2015 was the warmest year since records began (in 1850), it was also pretty hot 12 months in the area of business mergers and acquisitions, which hit a new high of $4.3 trillion in deals struck. Specifically in the logistics industry, several so-called mega deals led to a near year-on-year doubling of M&A value to $173 billion, according to data from PwC.
Prominent among the 2015 deals:
- FedEx’s $4.8 billion grab for TNT
- XPO Logistics’ acquisitions of Norbert Dentressangle ($3.5 billion) and Con-Way ($3 billion)
- Japan Post’s $5.1 billion purchase of Australia’s Toll Group
- Kintetsu World Express buying Singapore’s APL Logistics for $1.2 billion
To answer, we need to ask why are we seeing this heightened M&A activity in the logistics and distribution industry?
- Everyone is looking for growth by getting into emerging markets and expanding thier service base.
- The extent of margin compression – the value of world trade declined by 14 percent in 2015 – this is pushing consolidation.
- Money is still cheap. Interest rates are still low by historical standards and private equity firms are increasingly being drawn to business investments, especially when they see some of the high valuations applied to logistics and distribution companies
It has to be driven by a strategy as your self what are your looking for:
- Are you looking for market extension - new products?
- Customer acquisition
- To take out competition
- Special access to skills or intellectual property
Take the time to define what size of company you need to make a difference and search for targets that meet the criteria. In the screening process, identify companies that can offer realistic growth in terms of delivering free cashflow if not immediately then at least at some point in the future.
Secondly look at if the candidate is a cultural fit.
It may look great in terms of having all the right product and customer mix or warehouses and transportation assets, but if the culture is not compatible with yours it is going to be very difficult to make it work.
Are they a process driven company do they have documentation? SOP's?
Shameless plug here.. What kind of Software System do they have in place?
If the fit is not there , and you don't think you can work with them - take that into account -are you just buying the salesman or is there inventory? - How will your companies mesh?
And lastly because mergers and acquisitions can often get complex and emotional,
at every step of the deal process it’s important to remind yourself why you are doing this,
what is the desired outcome, and what should look this look like in a few years’ time?
Don't Get Stuck being a “deal junkie”, expending energy on making deals rather than on analyzing whether they make strategic sense.

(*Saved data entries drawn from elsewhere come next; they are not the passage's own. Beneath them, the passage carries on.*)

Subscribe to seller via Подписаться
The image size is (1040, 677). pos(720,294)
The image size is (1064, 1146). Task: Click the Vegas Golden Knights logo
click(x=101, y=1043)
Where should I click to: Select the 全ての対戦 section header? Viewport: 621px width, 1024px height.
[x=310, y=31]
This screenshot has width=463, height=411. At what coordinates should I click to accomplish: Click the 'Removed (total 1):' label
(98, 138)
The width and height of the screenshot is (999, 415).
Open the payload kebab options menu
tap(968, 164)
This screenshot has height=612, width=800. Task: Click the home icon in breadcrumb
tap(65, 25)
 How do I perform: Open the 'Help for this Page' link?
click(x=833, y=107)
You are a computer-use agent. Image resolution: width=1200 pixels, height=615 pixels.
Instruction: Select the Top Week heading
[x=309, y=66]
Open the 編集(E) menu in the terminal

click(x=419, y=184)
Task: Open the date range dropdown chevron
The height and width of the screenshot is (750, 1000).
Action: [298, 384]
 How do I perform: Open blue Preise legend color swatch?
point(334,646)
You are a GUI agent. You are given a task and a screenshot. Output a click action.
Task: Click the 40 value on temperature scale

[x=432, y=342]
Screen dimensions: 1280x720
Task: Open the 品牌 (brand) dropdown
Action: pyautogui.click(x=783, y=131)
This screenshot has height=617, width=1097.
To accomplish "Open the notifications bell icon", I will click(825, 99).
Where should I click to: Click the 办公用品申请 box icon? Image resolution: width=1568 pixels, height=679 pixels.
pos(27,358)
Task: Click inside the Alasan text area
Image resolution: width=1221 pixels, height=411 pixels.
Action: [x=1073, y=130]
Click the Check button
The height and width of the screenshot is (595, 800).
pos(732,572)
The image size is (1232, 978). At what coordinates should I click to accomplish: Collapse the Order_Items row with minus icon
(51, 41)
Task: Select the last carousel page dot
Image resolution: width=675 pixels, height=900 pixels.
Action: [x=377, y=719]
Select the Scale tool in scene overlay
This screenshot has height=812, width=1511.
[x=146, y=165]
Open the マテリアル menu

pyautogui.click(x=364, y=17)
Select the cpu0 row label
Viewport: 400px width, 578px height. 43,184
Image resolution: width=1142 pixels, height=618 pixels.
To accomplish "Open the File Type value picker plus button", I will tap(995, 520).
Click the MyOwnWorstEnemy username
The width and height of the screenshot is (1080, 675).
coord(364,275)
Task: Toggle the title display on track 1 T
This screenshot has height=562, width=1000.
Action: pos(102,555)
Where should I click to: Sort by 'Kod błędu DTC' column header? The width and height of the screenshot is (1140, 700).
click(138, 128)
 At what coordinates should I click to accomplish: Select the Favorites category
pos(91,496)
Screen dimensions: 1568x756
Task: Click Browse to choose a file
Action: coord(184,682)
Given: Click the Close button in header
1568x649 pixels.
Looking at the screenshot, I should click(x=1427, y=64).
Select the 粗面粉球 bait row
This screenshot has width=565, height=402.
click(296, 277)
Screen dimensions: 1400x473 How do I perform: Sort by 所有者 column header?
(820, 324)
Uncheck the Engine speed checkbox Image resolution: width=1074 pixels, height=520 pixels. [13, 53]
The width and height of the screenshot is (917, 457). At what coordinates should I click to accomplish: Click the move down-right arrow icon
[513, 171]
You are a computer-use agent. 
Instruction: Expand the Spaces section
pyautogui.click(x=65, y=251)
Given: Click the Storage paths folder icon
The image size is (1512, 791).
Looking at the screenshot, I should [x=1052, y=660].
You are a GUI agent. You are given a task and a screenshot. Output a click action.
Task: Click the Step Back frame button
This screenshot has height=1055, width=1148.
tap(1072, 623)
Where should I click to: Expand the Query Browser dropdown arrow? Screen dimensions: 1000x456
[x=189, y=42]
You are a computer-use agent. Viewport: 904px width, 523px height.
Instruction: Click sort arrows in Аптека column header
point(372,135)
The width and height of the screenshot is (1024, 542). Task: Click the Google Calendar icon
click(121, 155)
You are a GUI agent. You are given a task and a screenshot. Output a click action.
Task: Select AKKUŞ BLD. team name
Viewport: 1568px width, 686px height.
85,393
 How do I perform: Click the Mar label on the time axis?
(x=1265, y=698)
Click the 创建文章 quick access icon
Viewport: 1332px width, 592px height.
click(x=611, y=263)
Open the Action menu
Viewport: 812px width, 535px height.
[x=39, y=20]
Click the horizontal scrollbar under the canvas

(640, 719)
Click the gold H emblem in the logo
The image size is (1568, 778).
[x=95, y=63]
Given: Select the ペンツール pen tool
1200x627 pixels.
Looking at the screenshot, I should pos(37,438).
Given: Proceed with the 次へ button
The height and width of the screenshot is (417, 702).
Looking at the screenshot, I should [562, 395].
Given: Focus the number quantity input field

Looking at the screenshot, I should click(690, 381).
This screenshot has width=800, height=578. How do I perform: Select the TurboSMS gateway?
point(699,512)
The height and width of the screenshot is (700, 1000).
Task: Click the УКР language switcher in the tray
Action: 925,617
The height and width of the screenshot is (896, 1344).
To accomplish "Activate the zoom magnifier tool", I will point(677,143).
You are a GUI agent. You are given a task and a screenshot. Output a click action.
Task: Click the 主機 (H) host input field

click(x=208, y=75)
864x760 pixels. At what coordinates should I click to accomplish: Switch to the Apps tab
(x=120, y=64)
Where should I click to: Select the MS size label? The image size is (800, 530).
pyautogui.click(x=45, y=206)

So getting down to brass tacks..
Post-deal integration is a frequent and notorious stumbling block to M&A success.
How can you avoid these pitfalls?
Especially for your acquisitions, It is inevitable that the initial reaction will center around uncertainty. What is going to happen to my company and how will I be affected?
So you need put out information, preferably at a personal level, about why the business is being sold, explaining any new terms and conditions resulting from the deal, and if there are going to be requirements, these need to be spoken about sooner rather than later.
If you are the acquirer, it’s worth remembering that there is likely to be a lot of smart people as well as systems and processes in the company that you’re buying, so look to get the best out of both businesses.
DOCUMENT AND CREATE YOUR SOP'S for success.
A strong software system with established business process can be your best friend here.
instead of ruling by exception - get the 95% of your ordering and business systems under control using your software and allow the 5% to be handled manually.
Instead of the more common, every order and price is manually reviewed and updated.
with strong audit capability, Business Process rules - can make your acquisition seamless.
And at the same time this should communicate in an easy manner, what the new business practice will be.
This will also help in the integration process as people appreciate the efforts of combining the strengths of two companies. People often forget there’s also nervousness on both sides of the deal – you’ve just spent millions or even billions of dollars and you need to show success.
What does the future hold?
No one can say for sure but past results seem to indicate that yes, deals are going to continue over the next few years. Driven by necessity as margins continue to fall, there is still room for consolidation. Many companies are engaged in discussions right now.
Money coming out of Asia, especially China, to buy developed market assets is likely to be a rising phenomenon. And as well as more small and mid-sized M&As, the last mile fulfillment and the logistics technology and software sectors will see increasing deal activity.
In addition, against a backdrop of disruption and transformation in other industries (See UBER post from Last Week) , don’t be surprised to see some ambitious, game changing moves involving new entrants with deep pockets. Amazon’s recently announced investment in Air Transport Services Group (ATSG) so that it can run its own cargo delivery operation flying 20 used Boeing 767 freighters could be a harbinger of what lies ahead.